▶ _Tasks for this exercise_:
[1] For the passage on internal relations below, say whether each statement agrees with it. Answer yes or no and quote the deciding words. (a) M. answers Russell's claim by invoking Russell's Paradox. (b) The passage grants that M. has a logical reason for internal relations. (c) The passage holds that a hegemony of theology is what M. intends.
[2] Quote the passage on internal relations below, starting at "M. is fully" and ending at "a non-empirical certainty.".

▶ _Reading passage_:

/---

M. is fully aware of the difficulty of his task. He has to show that some relations are internal in order to justify his model of causal »resonances« (79.80.157.219): The reason for this difficulty resides in the proof of the selfcontradiction in Bertrand Russell’s argument, who stressed that all relations are external. M. responds: »no statement like ›all relations are x‹ is possible« (48) because of Russell’s Paradox. But even if M. is right, it does not show that some relations are internal. Therefore M. has no logical reason for internal relations but only theological (Trinity, 133 ff.) and biological ones (ecological self, niche construction). This seems to be circular, or the existence of internal relations becomes a non-empirical certainty.
But M. also has phenomenological reasons for internal relations that are also theological, namely religious experience, whose content is also the author of experience: »The relationship between the alien event which occurs and the self is an internal relationship insofar as a self cannot be conceived without the occurrence of an alien event« (119). To sum up, there are inevitably theological reasons for the position that there are internal relations. Theology becomes the fundamental framework of experience-based theories, neurosciences and evolution theory. In the end M.’s understanding of interdisciplinarity leads to a hegemony of theology – this is far more than M. seems to intend.

\---

▶ _Supplied information_:
/---

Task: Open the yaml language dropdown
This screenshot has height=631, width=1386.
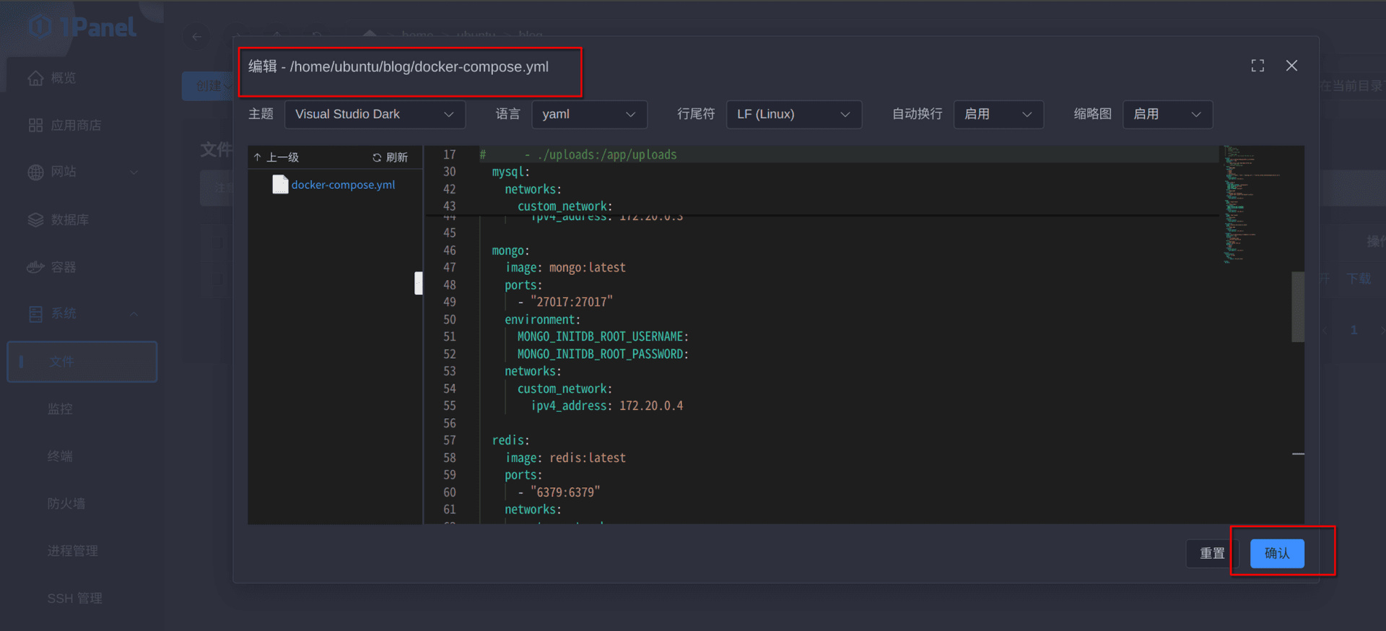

\---

▶ _Exercise solutions_:
[1]
(a) Yes: "because of Russell’s Paradox"
(b) No: "Therefore M. has no logical reason for internal relations"
(c) No: "this is far more than M. seems to intend"

[2]
M. is fully aware of the difficulty of his task. He has to show that some relations are internal in order to justify his model of causal »resonances« (79.80.157.219): The reason for this difficulty resides in the proof of the selfcontradiction in Bertrand Russell’s argument, who stressed that all relations are external. M. responds: »no statement like ›all relations are x‹ is possible« (48) because of Russell’s Paradox. But even if M. is right, it does not show that some relations are internal. Therefore M. has no logical reason for internal relations but only theological (Trinity, 133 ff.) and biological ones (ecological self, niche construction). This seems to be circular, or the existence of internal relations becomes a non-empirical certainty.